Recombinant human interleukin-1 (IL-1) can prolong the survival of mice with severe systemic bacterial or fungal infections. In order to assess whether this is due to an effect of IL-1 on the production of leukocytes or their migration to the site of infection, the influence of IL-1 on the influx of leukocytes to the site of an acute inflammation was studied in normal and in granulocytopenic mice. The numbers of granulocytes, lymphocytes, and monocytes or macrophages in both the circulation and the peritoneal cavity were determined during an acute sterile inflammation elicited by intraperitoneal injection of either newborn calf serum (NBCS) or heat-killed Candida albicans, and during a peritoneal infection with viable C. albicans. After normal mice were injected intraperitoneally with NBCS or 10(7) CFU heat-killed or viable C. albicans, the number of peritoneal granulocytes rose sharply within 6 h.

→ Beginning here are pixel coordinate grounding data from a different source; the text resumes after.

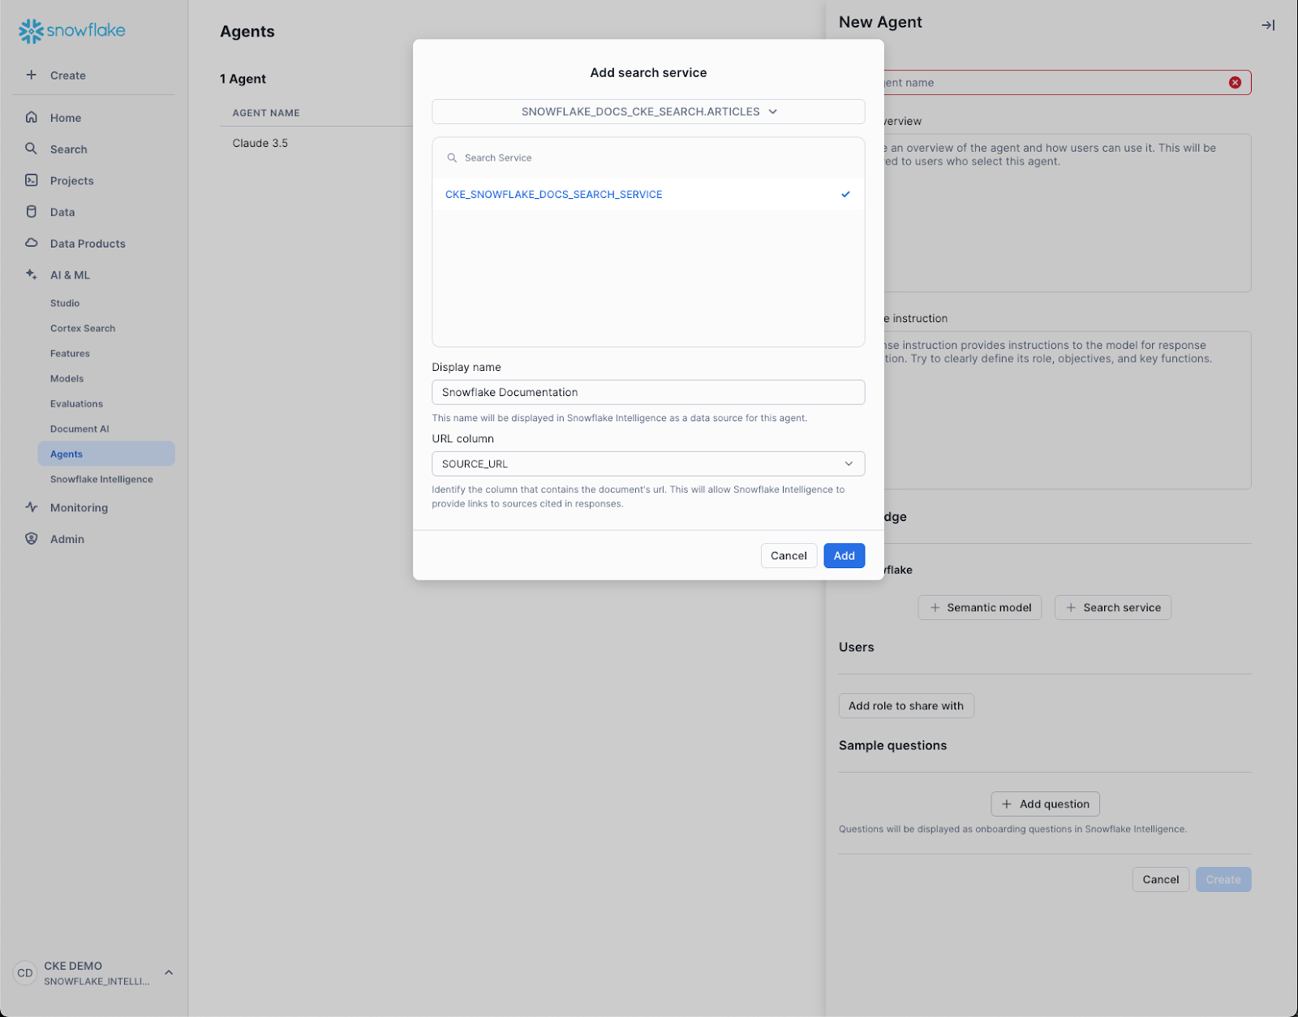
Task: Click the Admin shield icon
Action: coord(32,539)
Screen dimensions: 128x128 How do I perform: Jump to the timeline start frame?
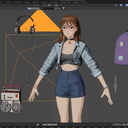[x=43, y=125]
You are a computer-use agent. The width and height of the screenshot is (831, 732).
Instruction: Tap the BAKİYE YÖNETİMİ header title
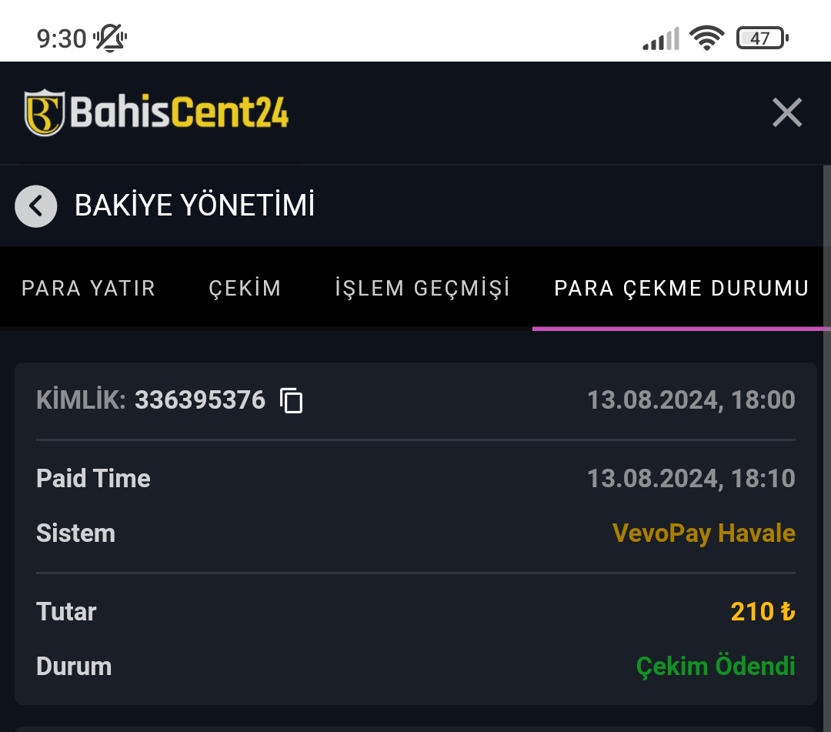195,206
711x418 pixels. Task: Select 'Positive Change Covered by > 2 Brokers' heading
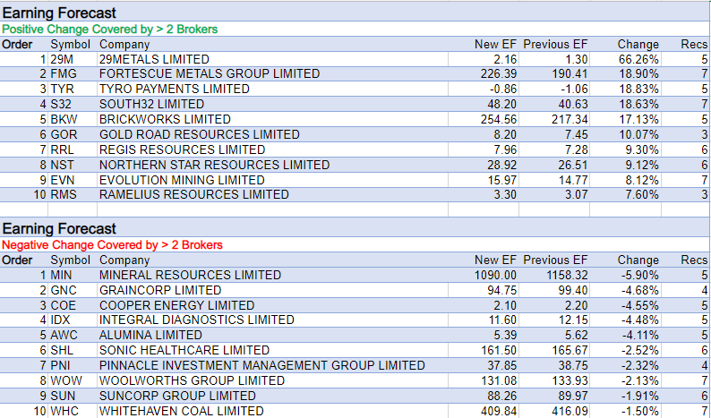pos(109,29)
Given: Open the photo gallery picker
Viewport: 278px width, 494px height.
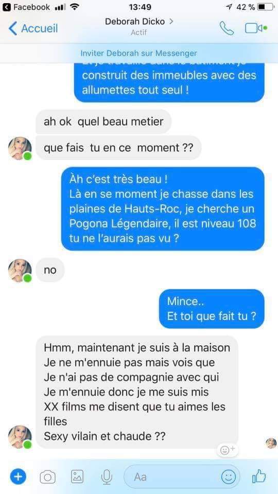Looking at the screenshot, I should click(77, 477).
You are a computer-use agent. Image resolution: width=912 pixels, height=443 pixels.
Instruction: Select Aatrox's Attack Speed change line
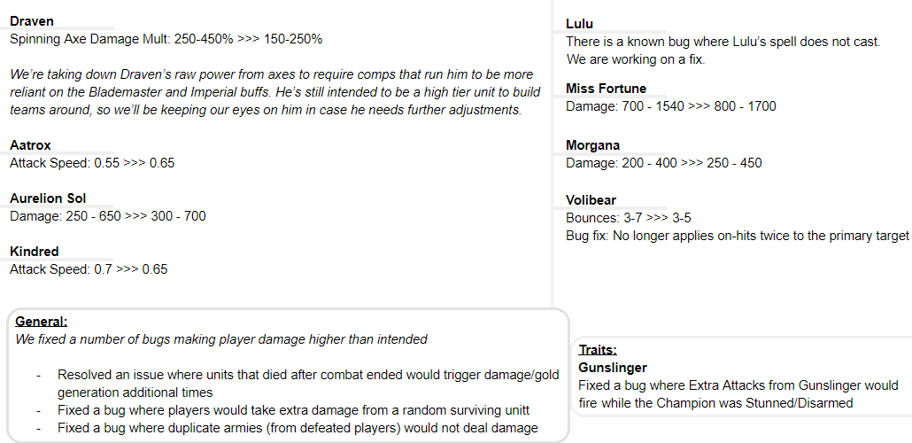[90, 163]
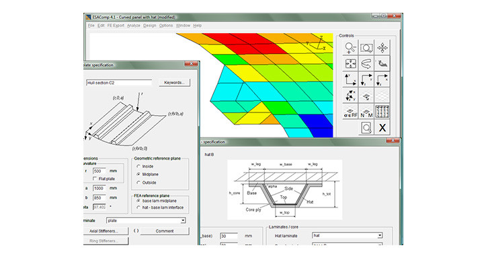Click the large X control button
Screen dimensions: 488x258
point(382,127)
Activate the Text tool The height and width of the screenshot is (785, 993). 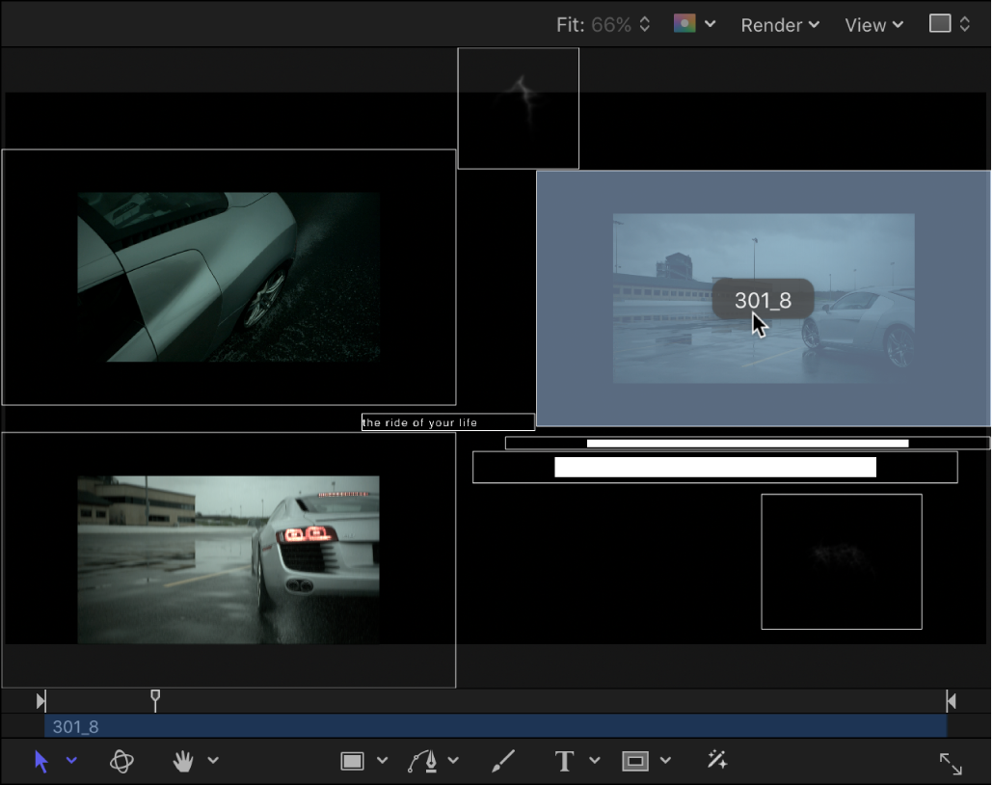[x=564, y=761]
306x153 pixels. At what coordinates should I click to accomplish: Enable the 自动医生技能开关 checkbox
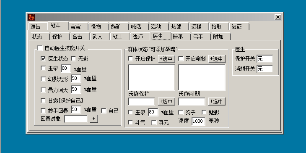coord(40,48)
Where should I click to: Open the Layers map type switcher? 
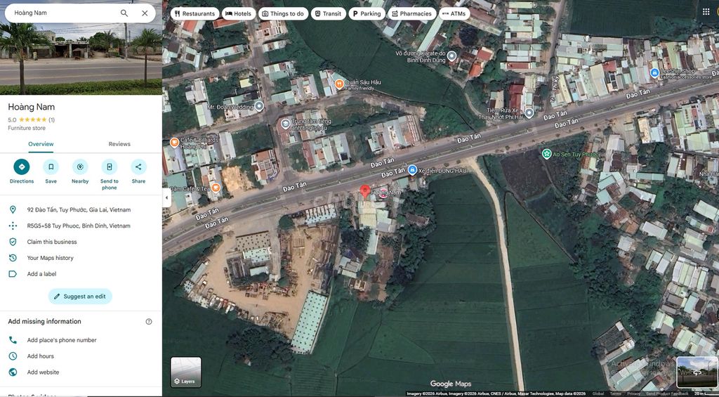pyautogui.click(x=186, y=372)
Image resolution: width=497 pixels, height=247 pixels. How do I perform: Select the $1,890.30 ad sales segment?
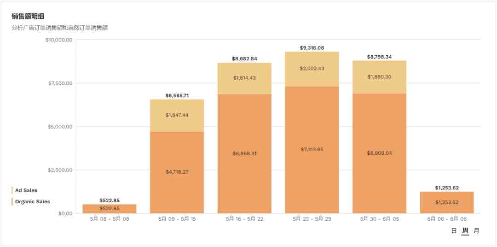[x=379, y=77]
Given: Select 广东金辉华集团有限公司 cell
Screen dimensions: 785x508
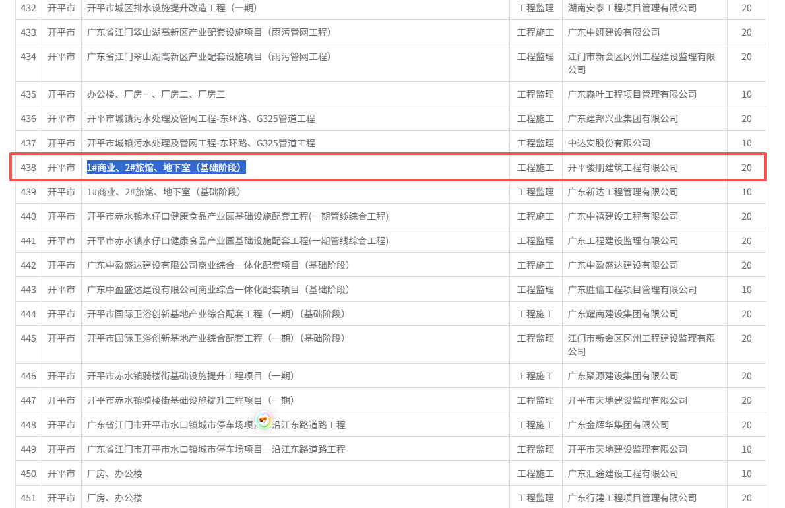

Pretreatment of mice with a single intraperitoneal dose of 80 ng IL-1 24 h before injection of an inflammatory stimulus did not influence the course of the numbers of leukocytes in the circulation or in the peritoneal cavity. When mice were rendered granulocytopenic by cyclophosphamide, both the influx of granulocytes into the peritoneal cavity and the concomitant rise in the number of peripheral blood granulocytes after injection of NBCS, killed or viable C. albicans was virtually absent. Pretreatment of granulocytopenic mice with IL-1 did not influence the course of the numbers of leukocytes in either the circulation or the peritoneal cavity. These findings show that the beneficial effect of a single dose of IL-1 on the course of candidal infections in normal or granulocytopenic mice is not attributable to the influx of granulocytes or monocytes.